-- Provided text follows --
= Albert Aspinall =

Australian stonemason and builder

Albert Wood Aspinall (27 December 1839 – 15 December 1903) was an Australian stonemason and builder. He was an expert in constructing round towers and buildings.

== Early life ==
Aspinall was born in Exley Bank Bottom, Southowram, West Riding of Yorkshire, England. He came to Australia in 1857 with his parents, John Aspinall and Sarah (née Ingham), and siblings, aboard the Mary Ann. He was their third, but second surviving son. In 1864, Albert married Mary Jane Bennett with whom he had thirteen children, seven of whom lived into adulthood.

==Early constructions==
Aspinall moved frequently to wherever his building contracts took him. Much of his early work was done in the Sydney area. For about one year in 1865 he was building in the Maitland district. It is unknown whether any of the stone buildings still standing in the area were built by him.

==Penrith==
Aspinall moved his family to Liverpool for about five years from 1876 while he constructed stone buildings in the vicinity. During this period Albert constructed the Police Station and Lockup at Penrith. For many years, the building was regarded as a historic building by the Nepean District Historical Society. Recent expansion in Penrith resulted in the demolition of the buildings but archival material remains.

==St Peters brick kilns==
In the mid-1880s, Aspinall was contracted to construct the brick-firing kilns of the St Peters brick works. Some kilns were located beside the quarry next to the Illawarra railway line (now filled and transformed into the Camdenville Oval). These kilns have been demolished. It is not known whether the historic brick kilns at the north-west corner of Sydney Park were also his construction.
-- Provided text concluded --
§ Task 1: Rewrite the stretch of the Albert Aspinall article from "Albert Wood Aspinall" through "built by him.", changing "Maitland district" to "Hunter region".
§ Task 2: Does the Albert Aspinall article support each statement? Give yes or no and quote the deciding words. (a) Aspinall arrived in Australia in 1857. (b) The Police Station and Lockup he built at Penrith still stands. (c) Seven of his children lived into adulthood.
The records that follow come from a separate source.
-- Entries supplied follows --
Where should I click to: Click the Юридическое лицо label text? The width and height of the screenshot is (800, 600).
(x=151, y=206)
-- Entries supplied concluded --
-- Entries supplied follows --
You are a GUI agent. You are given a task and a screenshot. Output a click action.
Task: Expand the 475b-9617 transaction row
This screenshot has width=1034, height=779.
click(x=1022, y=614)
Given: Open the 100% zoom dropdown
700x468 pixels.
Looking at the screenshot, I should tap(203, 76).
-- Entries supplied concluded --
-- Entries supplied follows --
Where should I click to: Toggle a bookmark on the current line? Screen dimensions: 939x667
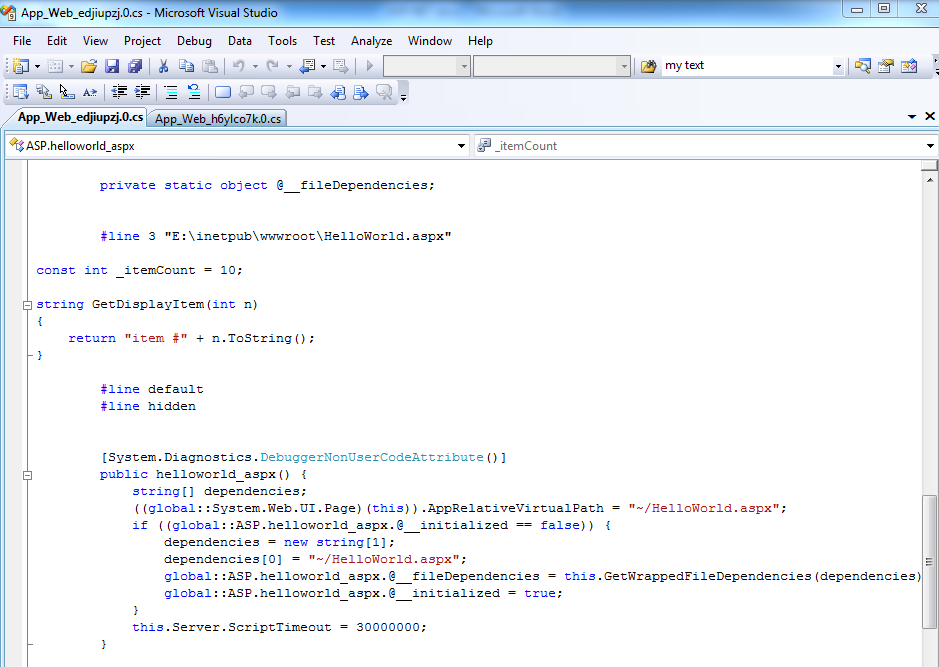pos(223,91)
-- Entries supplied concluded --
§ Task result 1:
Albert Wood Aspinall (27 December 1839 – 15 December 1903) was an Australian stonemason and builder. He was an expert in constructing round towers and buildings.

== Early life ==
Aspinall was born in Exley Bank Bottom, Southowram, West Riding of Yorkshire, England. He came to Australia in 1857 with his parents, John Aspinall and Sarah (née Ingham), and siblings, aboard the Mary Ann. He was their third, but second surviving son. In 1864, Albert married Mary Jane Bennett with whom he had thirteen children, seven of whom lived into adulthood.

==Early constructions==
Aspinall moved frequently to wherever his building contracts took him. Much of his early work was done in the Sydney area. For about one year in 1865 he was building in the Hunter region. It is unknown whether any of the stone buildings still standing in the area were built by him.

§ Task result 2:
(a) Yes: "He came to Australia in 1857"
(b) No: "Recent expansion in Penrith resulted in the demolition of the buildings"
(c) Yes: "seven of whom lived into adulthood"